Histologically, none of the 17 GISTs for which surgery was performed exhibited tumor
seeding within the short tunnel, suggesting that tumor cells would not implant into
the gastric lumen. Measures are also taken to prevent an accidental perforation when
obtaining tissue samples.
This study had several limitations. One limitation of STB use is the requirement for
an experienced endoscopist who is familiar with ESD techniques. The inclusion criteria
involve only endoluminal gastric SELs. Patient enrollment was not assigned as a randomized
trial. After we verified the invasiveness and safety of STB at the Group A due to
lack of safety data on a novel STB, we planned to proceed to Group B.

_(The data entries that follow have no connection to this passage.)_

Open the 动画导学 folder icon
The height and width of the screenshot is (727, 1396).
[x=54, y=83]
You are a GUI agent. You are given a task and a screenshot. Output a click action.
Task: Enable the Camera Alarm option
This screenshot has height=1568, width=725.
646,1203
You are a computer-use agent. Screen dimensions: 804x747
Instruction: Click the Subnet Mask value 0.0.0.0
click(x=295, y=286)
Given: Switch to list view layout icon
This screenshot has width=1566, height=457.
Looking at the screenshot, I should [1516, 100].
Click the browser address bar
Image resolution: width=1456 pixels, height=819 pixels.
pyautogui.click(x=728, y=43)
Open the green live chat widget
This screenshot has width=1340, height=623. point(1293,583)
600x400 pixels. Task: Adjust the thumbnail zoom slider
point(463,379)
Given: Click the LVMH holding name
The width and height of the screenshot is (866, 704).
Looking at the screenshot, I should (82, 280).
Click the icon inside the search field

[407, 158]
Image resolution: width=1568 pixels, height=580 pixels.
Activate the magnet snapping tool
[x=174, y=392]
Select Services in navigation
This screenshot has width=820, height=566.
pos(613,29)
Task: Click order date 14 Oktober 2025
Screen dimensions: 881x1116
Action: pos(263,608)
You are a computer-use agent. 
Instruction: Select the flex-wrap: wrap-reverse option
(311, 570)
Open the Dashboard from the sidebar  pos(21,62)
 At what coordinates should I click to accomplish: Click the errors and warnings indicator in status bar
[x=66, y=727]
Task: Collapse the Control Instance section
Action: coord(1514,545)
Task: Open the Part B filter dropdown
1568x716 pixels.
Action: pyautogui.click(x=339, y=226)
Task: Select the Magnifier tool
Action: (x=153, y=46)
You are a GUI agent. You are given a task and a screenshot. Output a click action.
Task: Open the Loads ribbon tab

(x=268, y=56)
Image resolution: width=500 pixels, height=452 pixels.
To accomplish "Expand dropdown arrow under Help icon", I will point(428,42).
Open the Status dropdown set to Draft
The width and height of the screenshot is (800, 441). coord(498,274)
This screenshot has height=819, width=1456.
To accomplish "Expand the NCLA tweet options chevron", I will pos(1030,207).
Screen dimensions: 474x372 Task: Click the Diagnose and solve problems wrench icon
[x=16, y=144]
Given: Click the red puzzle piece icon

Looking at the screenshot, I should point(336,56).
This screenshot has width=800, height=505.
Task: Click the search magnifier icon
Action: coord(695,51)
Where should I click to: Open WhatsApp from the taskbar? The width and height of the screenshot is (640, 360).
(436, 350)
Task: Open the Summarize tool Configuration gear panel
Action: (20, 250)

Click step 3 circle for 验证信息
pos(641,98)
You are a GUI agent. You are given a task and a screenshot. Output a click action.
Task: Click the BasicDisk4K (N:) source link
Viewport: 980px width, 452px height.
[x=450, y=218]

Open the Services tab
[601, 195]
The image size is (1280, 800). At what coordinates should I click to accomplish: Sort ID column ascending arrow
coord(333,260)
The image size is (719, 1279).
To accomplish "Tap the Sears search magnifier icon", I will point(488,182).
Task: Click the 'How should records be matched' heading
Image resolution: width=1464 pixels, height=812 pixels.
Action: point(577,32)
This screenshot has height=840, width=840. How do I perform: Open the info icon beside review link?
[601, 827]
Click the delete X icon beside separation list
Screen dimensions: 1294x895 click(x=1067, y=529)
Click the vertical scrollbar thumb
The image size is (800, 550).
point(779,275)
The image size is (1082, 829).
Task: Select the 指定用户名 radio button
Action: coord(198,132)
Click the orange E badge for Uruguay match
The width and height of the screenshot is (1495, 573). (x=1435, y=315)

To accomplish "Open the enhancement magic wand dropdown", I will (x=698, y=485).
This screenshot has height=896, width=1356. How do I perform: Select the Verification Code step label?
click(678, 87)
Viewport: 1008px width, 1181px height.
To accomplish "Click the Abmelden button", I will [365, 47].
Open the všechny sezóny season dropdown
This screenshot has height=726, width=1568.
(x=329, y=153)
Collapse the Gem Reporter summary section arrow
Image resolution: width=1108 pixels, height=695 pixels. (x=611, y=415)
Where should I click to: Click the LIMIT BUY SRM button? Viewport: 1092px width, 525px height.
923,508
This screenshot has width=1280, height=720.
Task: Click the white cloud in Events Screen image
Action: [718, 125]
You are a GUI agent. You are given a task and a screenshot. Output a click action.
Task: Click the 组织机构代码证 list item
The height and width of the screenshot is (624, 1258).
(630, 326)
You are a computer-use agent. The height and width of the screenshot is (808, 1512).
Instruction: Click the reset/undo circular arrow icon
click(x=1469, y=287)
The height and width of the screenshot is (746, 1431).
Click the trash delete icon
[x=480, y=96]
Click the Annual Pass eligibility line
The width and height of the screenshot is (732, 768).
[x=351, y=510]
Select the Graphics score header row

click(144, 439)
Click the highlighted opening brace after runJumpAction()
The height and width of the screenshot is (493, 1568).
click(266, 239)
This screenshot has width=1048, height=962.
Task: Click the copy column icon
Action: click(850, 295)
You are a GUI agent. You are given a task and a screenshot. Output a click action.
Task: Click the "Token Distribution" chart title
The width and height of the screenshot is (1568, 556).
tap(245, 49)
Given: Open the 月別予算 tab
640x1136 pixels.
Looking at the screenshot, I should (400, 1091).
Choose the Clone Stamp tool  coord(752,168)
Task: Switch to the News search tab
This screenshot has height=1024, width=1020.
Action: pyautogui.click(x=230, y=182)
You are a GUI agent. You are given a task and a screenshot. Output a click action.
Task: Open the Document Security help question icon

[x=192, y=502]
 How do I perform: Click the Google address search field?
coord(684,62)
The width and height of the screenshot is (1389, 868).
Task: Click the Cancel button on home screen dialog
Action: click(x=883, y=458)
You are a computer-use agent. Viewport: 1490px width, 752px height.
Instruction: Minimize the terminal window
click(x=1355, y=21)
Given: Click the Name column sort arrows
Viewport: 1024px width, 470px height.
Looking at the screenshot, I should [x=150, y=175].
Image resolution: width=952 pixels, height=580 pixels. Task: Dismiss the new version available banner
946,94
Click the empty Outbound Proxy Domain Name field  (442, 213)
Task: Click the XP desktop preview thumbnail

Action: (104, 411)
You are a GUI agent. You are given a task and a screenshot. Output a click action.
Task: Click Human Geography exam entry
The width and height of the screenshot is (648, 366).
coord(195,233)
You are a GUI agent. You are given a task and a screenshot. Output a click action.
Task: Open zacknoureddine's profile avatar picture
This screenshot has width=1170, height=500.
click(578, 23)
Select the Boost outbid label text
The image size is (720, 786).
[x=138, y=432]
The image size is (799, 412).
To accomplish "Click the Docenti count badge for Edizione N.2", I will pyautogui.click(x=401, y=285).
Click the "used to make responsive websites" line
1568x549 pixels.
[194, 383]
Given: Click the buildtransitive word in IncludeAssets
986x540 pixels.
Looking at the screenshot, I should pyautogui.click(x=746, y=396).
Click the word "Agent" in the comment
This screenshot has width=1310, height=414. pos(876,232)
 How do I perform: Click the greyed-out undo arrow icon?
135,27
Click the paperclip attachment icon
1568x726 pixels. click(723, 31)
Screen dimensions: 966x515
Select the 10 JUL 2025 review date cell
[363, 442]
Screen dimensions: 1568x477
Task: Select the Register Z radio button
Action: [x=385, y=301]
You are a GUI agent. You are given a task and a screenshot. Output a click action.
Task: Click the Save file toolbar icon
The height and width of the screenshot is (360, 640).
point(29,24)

Data on FNA are insufficient because of carry-over effects by STB in Group B. After
the first patient in Group B underwent successful STB procedures, FNA resulted in
failure because several hemoclips used during STB remained around the lesion, resulting
in poor EUS images due to acoustic artifact. Accordingly, we were forced to modify
the protocol for Group B as follows: a crossover to FNA was applied only if STB failed
in the pathological diagnosis, providing a washout period longer than 2 weeks. As
a result, because STB in Group B provided perfect outcomes with a diagnostic yield
of 100 %, FNA was not performed in that group. This resulted in lack of data about
FNA in Group B. So, when the results of both stages were analyzed using permutated
distribution to confirm the internal validity of obtained results, it was considered
that there was little influence in regard to the bias due to background factor.
Conclusion
In conclusion, this study demonstrated that the STB technique had a significantly
higher diagnostic ability than FNA for gastric subepithelial lesions, even those < 2 cm
in diameter, which could guide therapeutic planning.